Private equity firms often send associates on their way after two or three years. But with firms raising record capital and megafunds north of $10 billion becoming more common, top associates are being asked to stick around to help put that money to use, industry recruiters said.
That’s a departure from what typically happens after associates enter into two- to three-year programs at PE firms. Once that time is up, firms nudge many associates out the door — either asking them to leave, or writing them a recommendation to business school, sometimes with the promise of a vice president-level job after graduation.
With big investors piling into alternatives like private equity in a hunt for yield, a new path appears to be opening for people to rise the PE ranks. Firms are finding that they need more staff to manage massive funds once they raise them, five recruiters who specialize in PE placements told Business Insider.

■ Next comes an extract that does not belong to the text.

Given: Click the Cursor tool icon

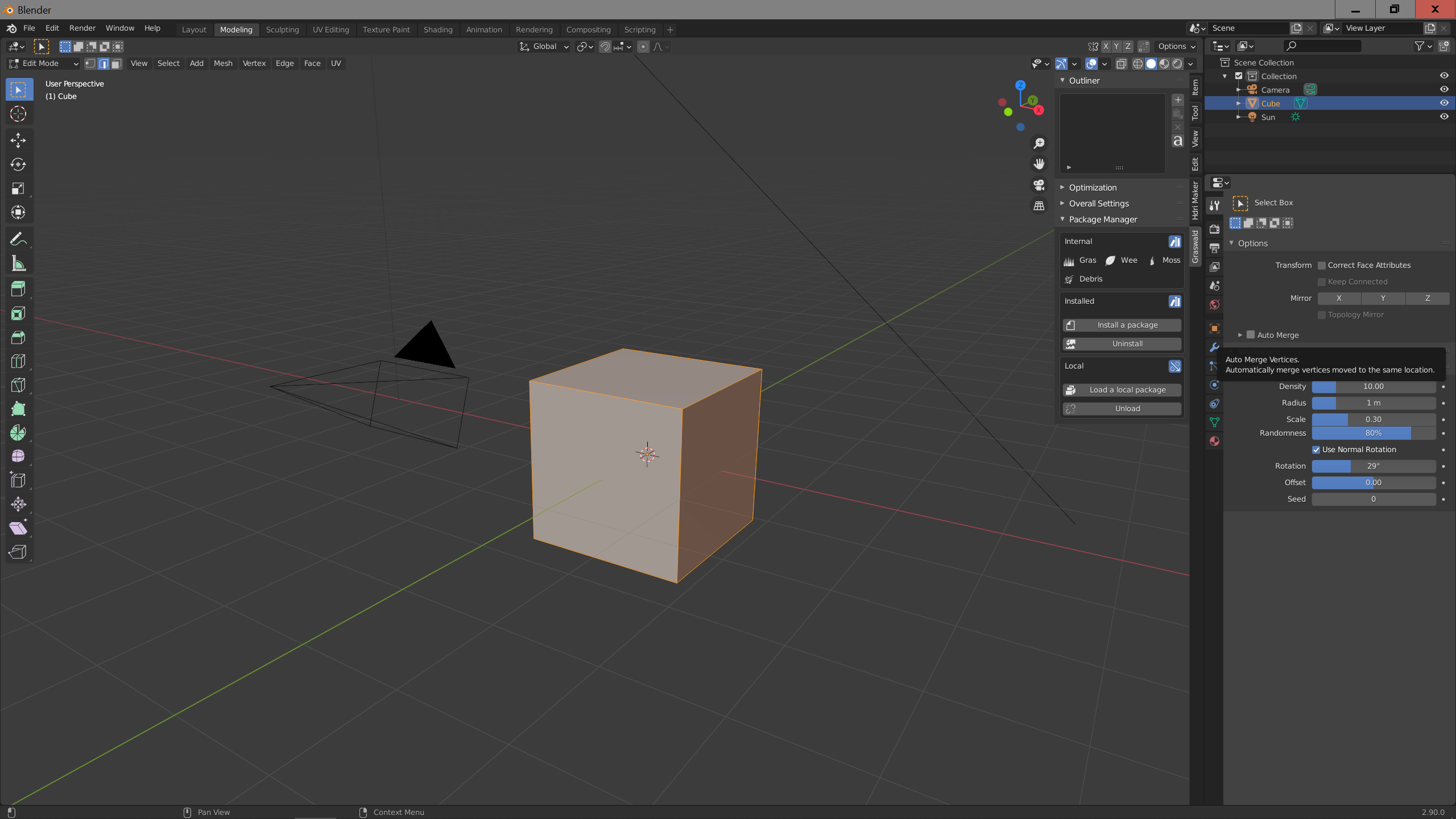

Firms need more “quasi-senior level” people who can “run a deal and put the money to work, or maybe source it,” Adam Kahn, a recruiter who was included on Business Insider’s 2019 list of Rising Stars of Wall Street headhunting, said in an interview at the Manhattan office of recruiting firm, Odyssey Search Partners.
The associates that are kept on are being transitioned to responsibilities that are client-facing, as opposed to the number-crunching that defined their earlier years, recruiters said.
Such associates will wind up spending an extra year at that level before being up for a promotion to vice president, or at least a title change to senior associate, which reflects a position with post-MBA responsibilities, Kahn said.
To be sure, the number of those kinds of roles is limited, and at this point there has been no wholesale overhaul of the typical PE career path, including nabbing an MBA along the way.
When asked about associate-level roles, four big private equity firms either declined comment or did not respond to a request for comment.
Private equity firms are also steering associates increasingly toward working at a company the firm owns, Kahn said. The experience of working with management of the company, he said, is perceived by firms to be more valuable than business school.
“There is a lot of capital sloshing around looking for returns,” said Andrea Auerbach, global head of private investments at Cambridge Associates, an advisor to institutional investors. Auerbach said there is between $500 billion and $600 billion of so-called dry powder — or investor money raised but not deployed — in the United States alone.
And Blackstone meanwhile is reportedly in the process of raising the biggest private equity fund ever, which is said to be capped at around $25 billion.
That said, huge fundraisings are not the only reason some private equity firms are trying to keep associates from going to business school. Also at play is an effort to retain top talent, “given the costs of recruiting more senior post-MBA talent in a competitive marketplace,” said Kelly Sugrue, a recruiter at Dore Partnership who works with private equity firms.
Some big private equity firms are also working on putting more resources towards undergraduate recruiting. Associates are not the only positions the massive fundraisings have affected, says Alexis DuFresne, a recruiter at Whitney Partners. More senior positions have been added, too.
“To grow these large funds in the first place, fundraising and support roles are more important than ever,” said DuFresne, noting that firms are hiring at the director and vice president level to beef up investor relations. Noah Schwarz, a recruiter at Korn Ferry who makes senior placements, said firms are even making room for more partners in their organizations, which he said is rare.
Among these new positions are “operating partners” — often hired from big tech firms — who oversee technology systems across companies the PE firm owns, Schwarz said. “With more capital, you need more people to deploy that capital,” he said.